A insistência de Trump em impor tarifas aos países que não se alinham com sua estratégia —e o recente foco na Groenlândia— reabre um cenário que os mercados já conhecem bem: uma guerra comercial baseada em pressão e represálias. Quando os EUA impõem tarifas, os países afetados costumam responder do mesmo modo, encarecendo produtos chave e afetando diretamente as cadeias de suprimento globais.

Nesse jogo entram potências como Alemanha e França, que não apenas apoiam politicamente a Dinamarca, mas que também são fornecedores estratégicos dos EUA. A Alemanha exporta máquinas industriais, automóveis, componentes tecnológicos, produtos químicos e equipamentos médicos. A França, por sua vez, é chave em setores como aeronáutica, luxo, produtos farmacêuticos, agroindústria e tecnologia energética.
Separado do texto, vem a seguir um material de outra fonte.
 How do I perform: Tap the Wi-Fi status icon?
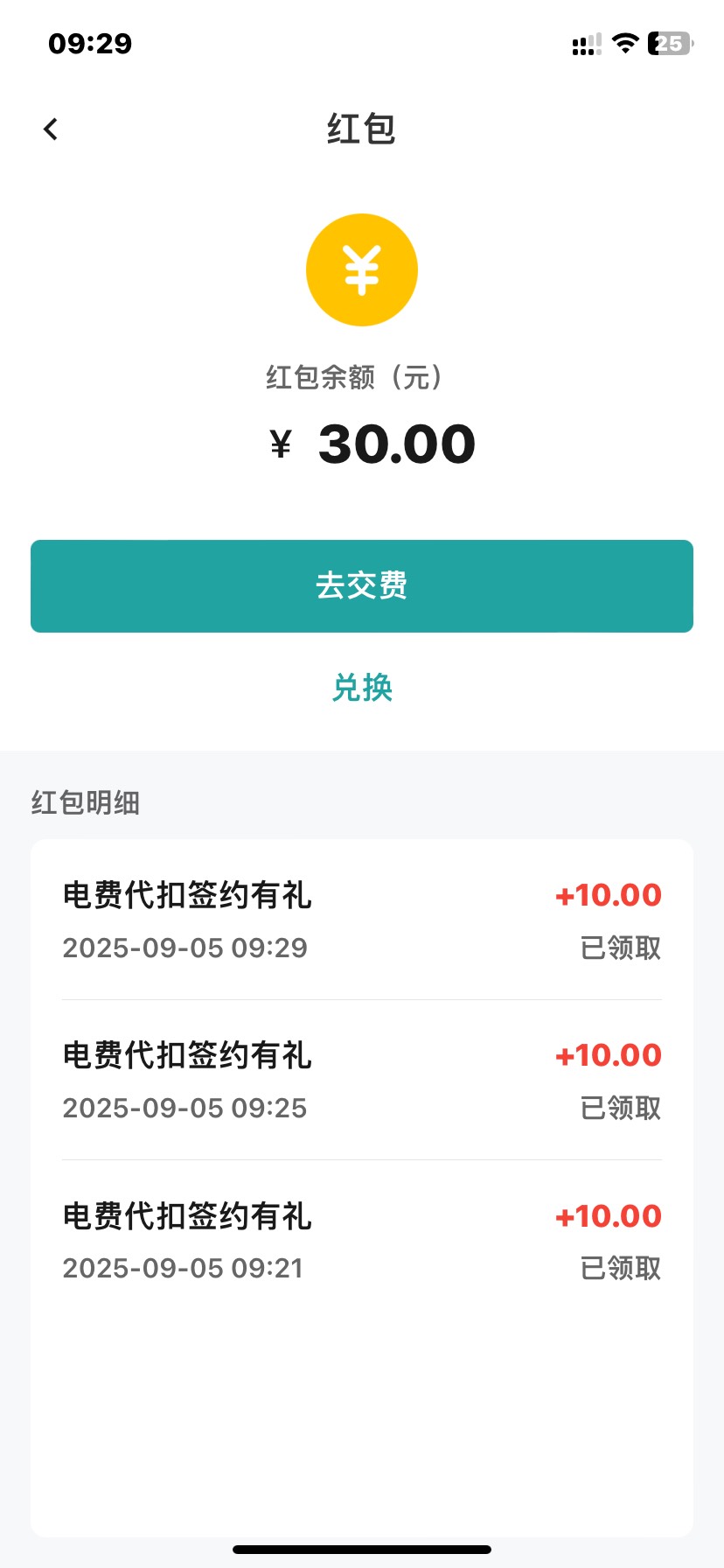pyautogui.click(x=625, y=43)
Quando esses produtos recebem tarifas, o impacto não é absorvido apenas pela Europa: também é pago pelo consumidor e pela indústria estadunidense, com custos mais altos e menor competitividade.
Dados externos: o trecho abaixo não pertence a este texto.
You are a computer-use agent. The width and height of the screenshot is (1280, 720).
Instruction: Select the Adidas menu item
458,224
Esse tipo de tensões costuma gerar três efeitos claros nos mercados: aumento da incerteza, pressão sobre as bolsas tradicionais e busca por ativos alternativos. Nesse contexto, Bitcoin e as criptomoedas costumam ganhar protagonismo, não como refúgio perfeito, mas como ativos descentralizados que não dependem de decisões políticas nem fronteiras comerciais.